Bu “Keşke!”ler, acizlik ve çaresizlik durumlarımızın bir neticesi; kalbî temenni ve teselli duygularımızın bir ifadesi olarak yazılmıştır. Yoksa, “kırk tane ‘keşke’nin bir akçe etmeyeceği” ve kuru ‘keşke’lerle keşkek pilavı pişmeyeceği hatırımızdadır. Ancak “dindar kahraman!” geçinen işbirlikçi şarlatanların… Haçlı-Siyonist odaklarla uzlaşma ve ılımlı İslam safsatasıyla yüce dinimizi yozlaştırma hıyanetine girişen Sahabe edebiyatlı kahpe “Müseylemet-ül Kezzab”ların; ve bunların mel’anetine keramet uyduran yandaş fetvacıların fasıklığını ilan ve insanımızı ikaz etmek de vicdani ve imani sorumluluklarımız arasındadır.
İşte bu yüzden çevremizdeki, ülkemizdeki ve bölgemizdeki olaylara ve sebep olanlara bakıyor da hayıflanıyorum; keşke o safiyet günlerim devam edip dursaydı da; insanları iç dünyalarıyla ve gerçek ayarlarıyla olduğu gibi tanımasaydım, eski hulusiyet ve samimiyetimi koruyarak huzur bulsaydım. Her şeyi dış yüzünden seyredip, jelatinli görüntüsüyle yetinebilseydim de, keşke; olanla, olması gerekeni aynı sanıp, aldansaydım!..
Bir zatın: “Ya hamiyetsiz (yani gayretsiz ve merhametsiz) olaydım, ya da param olsa idi” dediğine eş, ya anlamaz olaydım her işin ve herkesin iç yüzünü, ya da her şeyin hikmet ve hakikatine ulaşıp rahatlasaydım… Heyhat!…
Yine bir merhumun temennisince; “kocakarı imanındaki safiyetle kalsaydım” da, güzel görünümlü yüzlerin perdelediği çirkef kuyusu kalplere nüfuz etmesem; herkes gibi ben de; sahte tavırları gerçek zannederek, mü’minlerin mert ve net olduğu kanaatiyle teselli bulup lezzet alsam ve mutluluk duysaydım!..

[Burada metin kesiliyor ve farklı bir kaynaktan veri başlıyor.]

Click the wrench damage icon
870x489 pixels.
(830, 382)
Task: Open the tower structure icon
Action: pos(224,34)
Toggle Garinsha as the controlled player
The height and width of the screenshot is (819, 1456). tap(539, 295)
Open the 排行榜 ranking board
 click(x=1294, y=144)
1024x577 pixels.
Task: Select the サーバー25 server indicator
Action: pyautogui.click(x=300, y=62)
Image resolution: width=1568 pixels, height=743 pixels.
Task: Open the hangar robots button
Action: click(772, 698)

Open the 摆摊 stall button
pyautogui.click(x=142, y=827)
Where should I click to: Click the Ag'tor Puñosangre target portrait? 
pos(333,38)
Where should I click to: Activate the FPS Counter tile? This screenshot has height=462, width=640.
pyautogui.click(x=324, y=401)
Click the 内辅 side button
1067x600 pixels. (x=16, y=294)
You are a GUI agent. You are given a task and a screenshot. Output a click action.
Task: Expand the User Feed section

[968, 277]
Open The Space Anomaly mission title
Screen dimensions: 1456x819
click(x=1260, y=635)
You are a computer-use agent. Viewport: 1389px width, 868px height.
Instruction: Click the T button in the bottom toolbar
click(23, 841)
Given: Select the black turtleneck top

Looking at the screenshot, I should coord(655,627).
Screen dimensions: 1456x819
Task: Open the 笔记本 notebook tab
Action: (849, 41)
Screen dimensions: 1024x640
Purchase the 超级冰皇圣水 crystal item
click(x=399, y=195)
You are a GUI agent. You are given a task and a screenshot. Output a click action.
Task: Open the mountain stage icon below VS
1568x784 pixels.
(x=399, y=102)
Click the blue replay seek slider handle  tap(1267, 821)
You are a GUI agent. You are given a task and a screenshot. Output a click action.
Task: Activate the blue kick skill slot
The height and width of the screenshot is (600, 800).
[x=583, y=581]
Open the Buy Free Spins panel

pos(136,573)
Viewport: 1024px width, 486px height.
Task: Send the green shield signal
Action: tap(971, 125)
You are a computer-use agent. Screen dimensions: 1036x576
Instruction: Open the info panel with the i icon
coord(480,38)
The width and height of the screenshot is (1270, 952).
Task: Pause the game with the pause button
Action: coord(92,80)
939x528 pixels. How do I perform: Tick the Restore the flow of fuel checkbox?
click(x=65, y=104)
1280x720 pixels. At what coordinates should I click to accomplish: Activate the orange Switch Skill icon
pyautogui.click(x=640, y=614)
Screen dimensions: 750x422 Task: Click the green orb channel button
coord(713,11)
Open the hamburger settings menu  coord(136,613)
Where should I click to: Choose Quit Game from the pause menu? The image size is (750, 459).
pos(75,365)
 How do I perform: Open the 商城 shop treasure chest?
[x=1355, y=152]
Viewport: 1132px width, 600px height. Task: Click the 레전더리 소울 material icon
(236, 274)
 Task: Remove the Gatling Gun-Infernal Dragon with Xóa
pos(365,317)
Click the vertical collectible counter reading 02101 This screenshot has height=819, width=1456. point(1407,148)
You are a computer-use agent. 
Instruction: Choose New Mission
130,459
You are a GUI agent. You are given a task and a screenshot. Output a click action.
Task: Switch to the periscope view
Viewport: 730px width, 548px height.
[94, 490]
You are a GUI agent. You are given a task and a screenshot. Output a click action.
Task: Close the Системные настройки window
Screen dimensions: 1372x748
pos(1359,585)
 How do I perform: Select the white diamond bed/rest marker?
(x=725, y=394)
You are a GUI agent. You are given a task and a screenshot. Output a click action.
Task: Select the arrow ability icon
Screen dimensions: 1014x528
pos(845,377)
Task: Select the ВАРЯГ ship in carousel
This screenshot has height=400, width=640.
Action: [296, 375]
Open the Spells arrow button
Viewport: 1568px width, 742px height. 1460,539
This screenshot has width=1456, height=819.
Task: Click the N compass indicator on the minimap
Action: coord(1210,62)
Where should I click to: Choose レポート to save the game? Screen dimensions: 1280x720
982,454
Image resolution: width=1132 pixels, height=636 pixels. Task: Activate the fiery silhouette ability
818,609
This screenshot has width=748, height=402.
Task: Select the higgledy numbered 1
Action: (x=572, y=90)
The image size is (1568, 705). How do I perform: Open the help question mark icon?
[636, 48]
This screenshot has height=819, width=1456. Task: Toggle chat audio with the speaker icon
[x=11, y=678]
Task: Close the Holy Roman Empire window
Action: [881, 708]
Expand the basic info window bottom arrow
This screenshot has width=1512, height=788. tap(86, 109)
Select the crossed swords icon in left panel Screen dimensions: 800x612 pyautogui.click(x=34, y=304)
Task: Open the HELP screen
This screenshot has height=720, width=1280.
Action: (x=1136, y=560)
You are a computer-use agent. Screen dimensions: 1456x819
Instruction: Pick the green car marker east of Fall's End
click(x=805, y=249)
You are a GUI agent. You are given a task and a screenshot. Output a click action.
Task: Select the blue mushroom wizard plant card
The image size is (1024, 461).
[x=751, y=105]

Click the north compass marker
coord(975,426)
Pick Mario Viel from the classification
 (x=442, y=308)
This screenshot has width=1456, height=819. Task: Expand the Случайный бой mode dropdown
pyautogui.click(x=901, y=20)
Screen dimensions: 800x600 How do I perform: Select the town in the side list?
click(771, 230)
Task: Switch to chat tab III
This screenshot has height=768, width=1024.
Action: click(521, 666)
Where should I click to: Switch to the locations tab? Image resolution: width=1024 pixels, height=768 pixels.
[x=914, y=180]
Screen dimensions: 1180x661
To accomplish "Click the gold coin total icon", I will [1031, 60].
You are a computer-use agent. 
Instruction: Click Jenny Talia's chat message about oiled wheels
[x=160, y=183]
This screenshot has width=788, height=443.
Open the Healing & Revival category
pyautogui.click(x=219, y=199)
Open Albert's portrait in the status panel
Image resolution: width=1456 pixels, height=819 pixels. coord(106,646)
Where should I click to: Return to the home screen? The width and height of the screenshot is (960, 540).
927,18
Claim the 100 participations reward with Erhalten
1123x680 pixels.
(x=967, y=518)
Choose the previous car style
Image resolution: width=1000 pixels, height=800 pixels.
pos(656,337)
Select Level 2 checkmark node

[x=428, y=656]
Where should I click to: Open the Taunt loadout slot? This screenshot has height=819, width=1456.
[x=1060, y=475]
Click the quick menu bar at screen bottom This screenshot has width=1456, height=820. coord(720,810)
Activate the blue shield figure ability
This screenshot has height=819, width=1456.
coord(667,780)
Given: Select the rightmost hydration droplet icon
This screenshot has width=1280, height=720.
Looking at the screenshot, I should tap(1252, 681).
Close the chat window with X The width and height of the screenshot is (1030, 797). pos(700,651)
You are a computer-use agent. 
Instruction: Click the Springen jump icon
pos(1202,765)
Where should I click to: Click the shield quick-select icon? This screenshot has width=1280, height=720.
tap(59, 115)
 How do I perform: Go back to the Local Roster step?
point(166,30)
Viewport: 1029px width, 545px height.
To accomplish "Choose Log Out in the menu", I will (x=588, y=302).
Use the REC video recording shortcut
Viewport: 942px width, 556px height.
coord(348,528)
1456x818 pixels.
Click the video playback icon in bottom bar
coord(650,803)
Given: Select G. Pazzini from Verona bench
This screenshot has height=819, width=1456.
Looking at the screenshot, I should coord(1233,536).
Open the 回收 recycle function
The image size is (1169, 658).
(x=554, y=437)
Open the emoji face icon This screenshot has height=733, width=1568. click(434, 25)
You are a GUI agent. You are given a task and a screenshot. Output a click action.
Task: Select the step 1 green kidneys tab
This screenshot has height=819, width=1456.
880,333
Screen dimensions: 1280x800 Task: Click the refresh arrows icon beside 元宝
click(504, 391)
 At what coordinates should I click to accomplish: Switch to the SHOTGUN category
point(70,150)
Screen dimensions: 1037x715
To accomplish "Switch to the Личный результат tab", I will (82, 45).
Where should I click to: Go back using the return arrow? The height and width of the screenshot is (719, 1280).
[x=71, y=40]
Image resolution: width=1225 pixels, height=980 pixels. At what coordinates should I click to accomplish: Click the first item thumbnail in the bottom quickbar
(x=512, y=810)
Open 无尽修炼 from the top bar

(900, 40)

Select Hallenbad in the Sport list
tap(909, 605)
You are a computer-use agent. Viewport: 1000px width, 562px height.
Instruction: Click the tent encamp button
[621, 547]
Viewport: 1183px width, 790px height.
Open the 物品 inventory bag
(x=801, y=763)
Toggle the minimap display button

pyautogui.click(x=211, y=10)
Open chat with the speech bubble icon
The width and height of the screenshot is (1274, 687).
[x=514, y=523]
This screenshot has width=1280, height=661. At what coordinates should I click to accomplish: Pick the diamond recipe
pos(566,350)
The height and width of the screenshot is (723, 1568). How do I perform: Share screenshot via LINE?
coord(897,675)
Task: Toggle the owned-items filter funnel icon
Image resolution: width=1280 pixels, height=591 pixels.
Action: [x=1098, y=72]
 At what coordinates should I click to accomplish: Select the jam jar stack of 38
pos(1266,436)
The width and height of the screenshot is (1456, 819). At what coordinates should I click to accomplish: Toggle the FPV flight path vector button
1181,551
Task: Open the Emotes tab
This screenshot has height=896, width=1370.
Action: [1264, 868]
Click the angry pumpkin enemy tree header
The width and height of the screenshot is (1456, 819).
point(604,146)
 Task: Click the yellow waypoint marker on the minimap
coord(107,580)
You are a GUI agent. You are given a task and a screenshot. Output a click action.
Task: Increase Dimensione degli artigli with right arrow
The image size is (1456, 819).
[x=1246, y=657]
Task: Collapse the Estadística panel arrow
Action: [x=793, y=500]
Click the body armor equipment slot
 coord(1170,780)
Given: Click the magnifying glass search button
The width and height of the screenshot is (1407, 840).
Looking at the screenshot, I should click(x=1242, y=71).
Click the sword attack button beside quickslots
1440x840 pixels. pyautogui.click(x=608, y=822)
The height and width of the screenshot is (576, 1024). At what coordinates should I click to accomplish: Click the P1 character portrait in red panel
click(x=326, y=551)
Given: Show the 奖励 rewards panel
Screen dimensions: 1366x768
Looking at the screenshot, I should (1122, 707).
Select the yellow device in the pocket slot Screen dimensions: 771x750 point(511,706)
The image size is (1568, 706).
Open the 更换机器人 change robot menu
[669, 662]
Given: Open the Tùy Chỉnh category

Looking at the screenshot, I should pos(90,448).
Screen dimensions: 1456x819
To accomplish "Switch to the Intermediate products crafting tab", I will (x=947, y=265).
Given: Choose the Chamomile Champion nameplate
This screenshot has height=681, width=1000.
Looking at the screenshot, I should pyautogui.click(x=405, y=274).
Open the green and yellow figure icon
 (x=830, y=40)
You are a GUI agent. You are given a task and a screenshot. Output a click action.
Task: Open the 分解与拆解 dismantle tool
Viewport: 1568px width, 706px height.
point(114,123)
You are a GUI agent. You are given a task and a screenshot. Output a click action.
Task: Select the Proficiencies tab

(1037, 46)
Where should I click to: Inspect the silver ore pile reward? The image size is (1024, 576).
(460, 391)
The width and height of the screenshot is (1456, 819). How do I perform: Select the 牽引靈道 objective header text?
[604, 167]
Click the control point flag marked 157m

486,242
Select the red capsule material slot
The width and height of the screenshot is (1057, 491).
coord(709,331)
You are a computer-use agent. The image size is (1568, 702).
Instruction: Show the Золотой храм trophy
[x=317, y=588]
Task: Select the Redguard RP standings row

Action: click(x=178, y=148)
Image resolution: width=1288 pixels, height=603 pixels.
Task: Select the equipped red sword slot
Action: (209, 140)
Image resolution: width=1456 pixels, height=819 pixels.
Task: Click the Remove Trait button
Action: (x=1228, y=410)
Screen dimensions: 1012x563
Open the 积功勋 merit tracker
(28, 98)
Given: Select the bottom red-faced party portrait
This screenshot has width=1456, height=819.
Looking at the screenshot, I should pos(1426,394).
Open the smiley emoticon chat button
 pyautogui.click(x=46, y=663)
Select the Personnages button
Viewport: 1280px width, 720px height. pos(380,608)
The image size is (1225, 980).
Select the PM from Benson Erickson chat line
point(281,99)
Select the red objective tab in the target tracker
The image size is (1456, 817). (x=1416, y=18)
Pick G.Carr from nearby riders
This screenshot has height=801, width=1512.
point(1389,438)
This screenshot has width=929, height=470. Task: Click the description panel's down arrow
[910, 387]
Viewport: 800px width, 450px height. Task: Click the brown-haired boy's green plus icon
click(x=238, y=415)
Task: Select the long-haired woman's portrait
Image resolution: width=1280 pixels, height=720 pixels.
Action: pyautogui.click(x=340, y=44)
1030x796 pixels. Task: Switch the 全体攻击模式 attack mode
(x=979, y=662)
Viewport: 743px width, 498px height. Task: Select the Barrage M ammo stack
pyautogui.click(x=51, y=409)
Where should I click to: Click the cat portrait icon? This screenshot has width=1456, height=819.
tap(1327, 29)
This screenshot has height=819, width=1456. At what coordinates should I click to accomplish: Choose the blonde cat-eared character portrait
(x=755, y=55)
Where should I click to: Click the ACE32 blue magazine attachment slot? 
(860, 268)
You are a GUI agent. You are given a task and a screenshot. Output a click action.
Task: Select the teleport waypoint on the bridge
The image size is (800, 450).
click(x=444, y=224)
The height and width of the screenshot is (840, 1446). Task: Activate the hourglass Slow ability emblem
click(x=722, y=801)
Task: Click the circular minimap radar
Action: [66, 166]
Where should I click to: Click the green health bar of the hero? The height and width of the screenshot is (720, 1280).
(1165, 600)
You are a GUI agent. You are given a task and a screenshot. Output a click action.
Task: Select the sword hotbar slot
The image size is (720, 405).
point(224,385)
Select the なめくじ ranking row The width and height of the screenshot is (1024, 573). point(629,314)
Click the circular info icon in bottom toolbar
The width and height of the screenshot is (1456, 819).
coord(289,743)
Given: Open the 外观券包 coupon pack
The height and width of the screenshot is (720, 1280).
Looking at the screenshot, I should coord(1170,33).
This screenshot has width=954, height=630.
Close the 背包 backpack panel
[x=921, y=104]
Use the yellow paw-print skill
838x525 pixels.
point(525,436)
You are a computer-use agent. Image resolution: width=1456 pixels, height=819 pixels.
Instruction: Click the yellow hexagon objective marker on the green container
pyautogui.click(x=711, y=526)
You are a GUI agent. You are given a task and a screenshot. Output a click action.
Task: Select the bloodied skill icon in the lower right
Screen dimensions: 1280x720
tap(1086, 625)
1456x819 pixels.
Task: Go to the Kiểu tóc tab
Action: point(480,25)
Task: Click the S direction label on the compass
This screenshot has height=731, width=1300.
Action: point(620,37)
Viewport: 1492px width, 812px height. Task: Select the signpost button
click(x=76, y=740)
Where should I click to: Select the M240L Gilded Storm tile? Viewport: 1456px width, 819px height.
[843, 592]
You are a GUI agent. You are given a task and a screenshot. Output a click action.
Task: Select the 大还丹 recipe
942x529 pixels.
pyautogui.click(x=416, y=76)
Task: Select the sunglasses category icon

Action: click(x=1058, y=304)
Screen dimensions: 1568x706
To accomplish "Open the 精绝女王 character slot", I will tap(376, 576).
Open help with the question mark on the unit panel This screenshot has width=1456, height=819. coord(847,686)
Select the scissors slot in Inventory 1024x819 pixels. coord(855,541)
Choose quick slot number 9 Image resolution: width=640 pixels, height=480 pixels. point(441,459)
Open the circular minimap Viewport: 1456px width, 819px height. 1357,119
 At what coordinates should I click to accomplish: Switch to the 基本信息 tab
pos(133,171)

Evet sadece, sokaklarda organ teşhiri yapan kadın ve erkekler bana bed görünüp gözüme takılsaydı!.. Sadece kazınık suratlı, fötr şapkalı ve smokin kravatlı mason tiplerin soysuzlaştığı kanaatiyle kalsaydım!.. Uzun tırnaklı, kot kıvırmalı, göbeği hızmalı ve boyalı bayanların yozlaşmışlığı yetseydi canımı sıkmaya… Namazın erdirici ve kurtarıcı, orucun eğitici ve kutsayıcı, zekâtın düzenleyici ve kucaklayıcı, haccın nefsaniyetten uzaklaştırıcı ve âlemi kuşatıcı hikmetini bir türlü kavramaz ve gereğini yapmazların yavan ve yakışıksız haline hayıflansaydım… Onlara, sabrın ve sadakatin, cennetin anahtarı olduğunu anlatmaya sabrım olsa, nasıl anlatacağımı araştırıp uğraşsaydım.
Ve önüne geçip, sormaya vaktim ve şevkim olsaydı, sabrın sırrına ve zaferin anahtarı olduğuna inanmayanlara;
• Sen evinde mes’ut musun? -“Evet”
• Evin sana cennet mi? -“Elbet”
• Bu cenneti neye borçlusun?
Hanımının ve çocuklarının aksiliklerine katlanmana, onların da senin bazı tersliklerine dayanmasına değil mi? İşte bu davranışınız “sabır”dır. Yani eşinin ve senin dayanma gücünüz ve tahammülünüz bir nevi sabır, o da senin dünya cennetinin ve aile saadetinin anahtarıdır, öyle mi? Ahiret cenneti de, işte bunun gibi, sıkıntı ve sarsıntılara dayanmanın, İlahi emir ve yasaklara katlanmanın, yani imtihanı kazanmanın arkasından gelir ve sabrın zaferidir. Daha buna benzer neler ve neler anlatsaydım; bilgiden, görgüden ve hikmet gözünden yoksun insanlara. Ve hep bir şeyler başardığımı ve bir işe yaradığımı sanarak, sevinip dursaydım!..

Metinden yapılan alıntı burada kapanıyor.